On 8 April 2016 at 14:30, jeremyenos notifications@github.com wrote:

I suppose I could/should have included some extra detail... the target
"test" directory is empty. I thought maybe it wanted to create the target,
so I also attempted a .../test/dir (where dir doesn't exist). Got an error
(a different error) when I tried that, but that would be expected though.
Thanks for your extremely rapid response!
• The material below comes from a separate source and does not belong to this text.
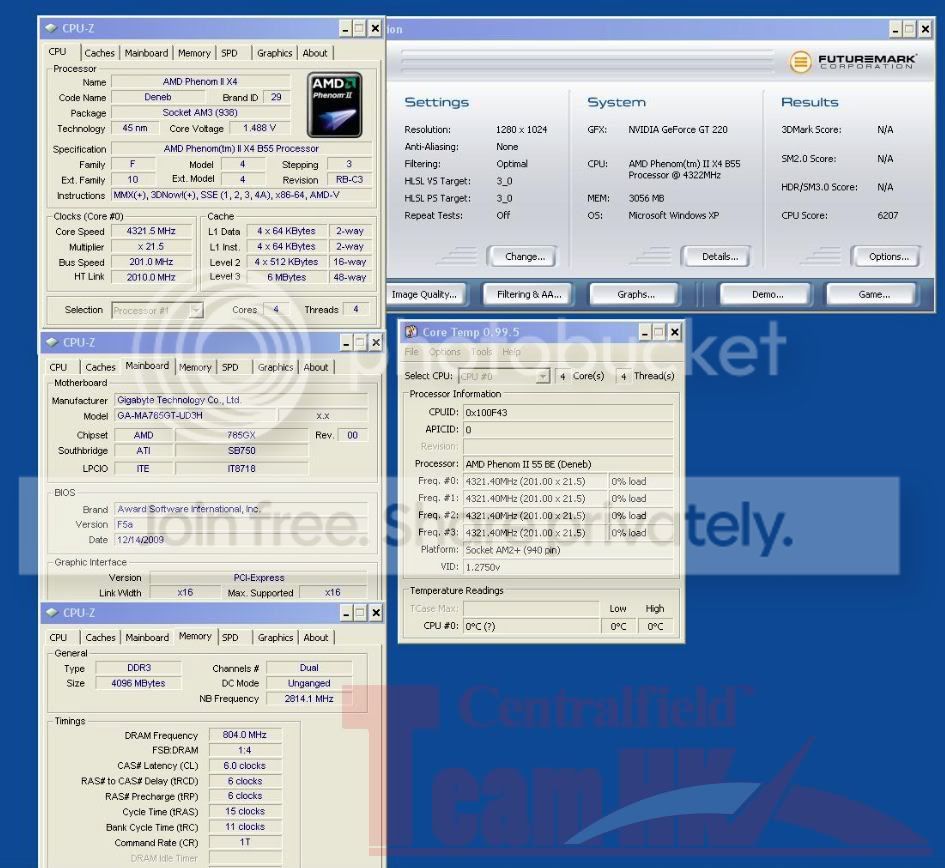Viewport: 945px width, 868px height.
Task: Click the AMD Phenom II processor logo
Action: click(334, 104)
You are receiving this because you commented.
Reply to this email directly or view it on GitHub
#22 (comment)

Dr. Guy Coates
+44(0)7801 710224

Arrgh- that helped my troubleshooting as well. The main branch had the same issue, and I went back to include the extra detail on the target I meant to include before, and found the issue. (test was a file, not a directory, so pcp was telling me exactly what was going on- and I wasn't listening) Sorry- working too late at night.
The first test I did passed very well. I have a lot to verify yet, but signs are positive. Sorry for the false alarm.

I have verified that stripe information is preserved. I didn't have the opportunity to test the scenario where the source stripe is wider than the target can accommodate, but the lfs setstripe command seems to handle that ok, and I presume the same library function is used.